Workflow Quickstarts
Prior to following these quickstart instructions:
1. Ensure conda is installed and the MetaWorks environment is activated.
2. If you will be doing pseudogene-filtering, then ORFfinder needs to be installed.
3. If you are using a custom RDP classifier, ensure it is installed.
If you are unsure of how to do any of this, please refer to the tutorial for step-by-step instructions.
Default ESV Workflow Quickstart
This workflow starts with Illumina paired-end demultiplexed fastq files and generates taxonomically assigned exact sequence variants (ESVs). An adapters.fasta file is required to identify the forward and reverse primers to remove. An example is available in /testing/adapters.fasta . Note that the reverse primer should be reverse-complemented in the adapters.fasta file. Multiple primers sets for the same marker gene can be processed at the same time, E.g. COI_BR5, COI_F230R, COI_mljg. If any of these amplicons are nested within each other, then the primers should be 'anchored' in the adapters.fasta file, see /testing/adapters_anchored.fasta . Different marker genes should be processed separately, E.g. COI, ITS, rbcL.

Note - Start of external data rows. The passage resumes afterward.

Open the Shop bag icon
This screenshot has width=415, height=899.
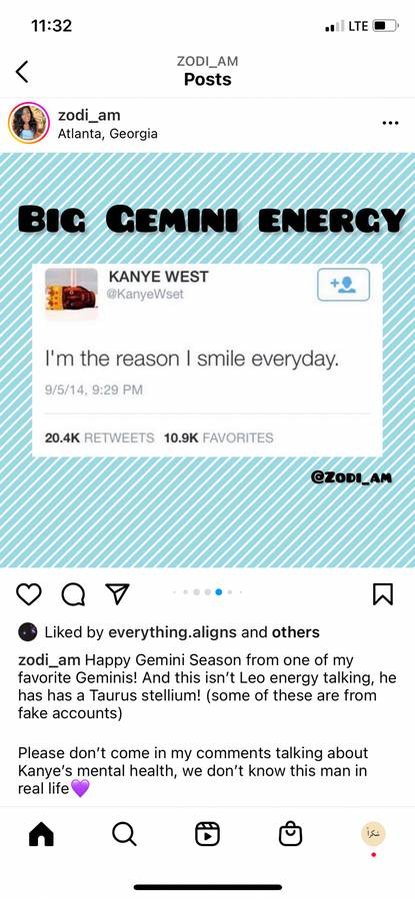[290, 834]
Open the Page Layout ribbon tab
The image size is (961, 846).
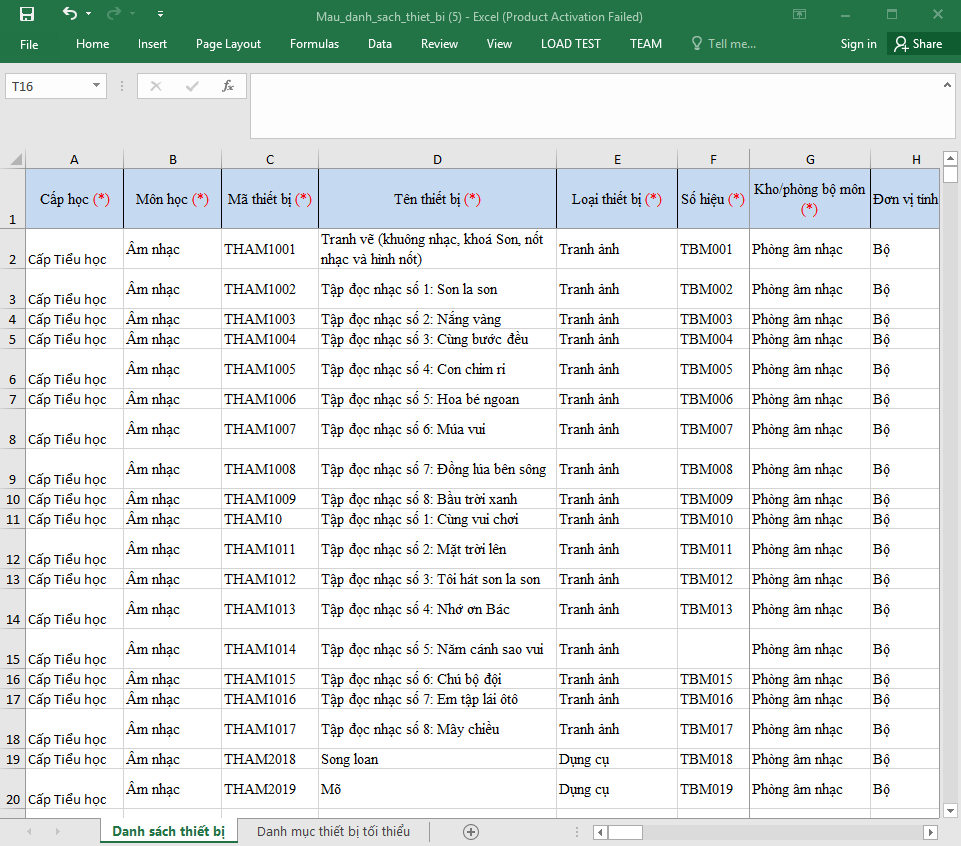(x=228, y=44)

# quickstart default ESV pipeline
snakemake --jobs 24 --snakefile snakefile_ESV --configfile config_ESV.yaml
OTU Workflow Quickstart
This OTU workflow starts with the taxonomically assigned ESVs from the default dataflow and generates operational taxonomic units (OTUs) based on 97% sequence similarity.
# quickstart OTU pipeline
snakemake --jobs 24 --snakefile snakefile_OTU --configfile config_OTU.yaml
Single Read Workflow Quickstart
This workflow starts with Illumina paired-end reads that do NOT to overlap. If you would like to process the R1 and R2 files separately this pipeline can be used with caution. Note that if your reads overlap, they should be processed using the default pipeline because longer sequences tend to make better taxonomic assignments with higher accuracy.
# quickstart single read pipeline
snakemake --jobs 24 --snakefile snakefile_ESV_singleRead --configfile config_ESV_singleRead.yaml
Global ESV Workflow Quickstart
This workflow starts with the taxonomically assigned ESVs from the default dataflow and generates a GLOBAL set of ESV IDs consistent accross all samples *sequenced at different times* to which all ESVs will be mapped. This script may be useful when it is ideal to bioinformatically process samples one season at a time (or one trial at a time, or one year at a time) but still have a consistent set of equivalent ESV IDs project-wide to facilitate multi-season (or multi-trial, or multi-year) comparisons in downstream analyses.
# quickstart global ESV pipeline
snakemake --jobs 24 --snakefile snakefile_ESV_global --configfile config_ESV_global.yaml
Global OTU Workflow Quickstart
This workflow starts with the taxonomically assigned ESVs from the default dataflow and generates a GLOBAL set of OTU IDs consistent across all samples *sequenced at different times* to which all denoised ESVs willb e mapped. This script may be useful when it is ideal to bioinformatically process samples one season at a time (or one trial at a time, or one year at a time) but still have a consistent set of equivalent OTU IDs project-wide to facilitate multi-season (or multi-trial, or multi-year) comparisons in downstream analyses.
# quickstart global OTU pipeline
snakemake --jbos 24 --snakefile snakefile_OTU_global --configfile config_OTU_global.yaml
Barcoding Workflow Quickstart
This workflow can handle dual-indexed amplicons sequenced from individuals (as opposed to bulk samples) that were pooled prior to Illumina indexing. An extra mapping file is needed to sort out individuals and amplicon(s) and should contain the following fields: SampleID, Amplicon, Forward, Reverse. This should be saved as a comma-separated values (csv) file. An example of a DualIndexedSamples.csv is available in the 'testing' directory. The SampleID column should contain the individual number associated with a particular dual-index combination. The Forward column should contain the 5'-TagForwardPrimer sequence. The Reverse column should contain the 5'-TagReversePrimer sequence. In our experiments, tags ranged from 5 - 6 bp. The total TagPrimer length ranged from 25-27bp. For maximum specificity, the cutadapt -O parameter in the configuration file should be set to the minimum TagPrimer length range, ex. 25bp in our example.
# quickstart dual indexed sample pipeline
snakemake --jobs 24 --snakefile snakefile_dualIndexedSamples --configfile config_dualIndexedSamples.yaml
These workflows will be updated on a regular basis so check for the latest version here. Note that the OTU, global ESV, & global OTU pipelines above are new and have only been tested with the 16S and ITS markers.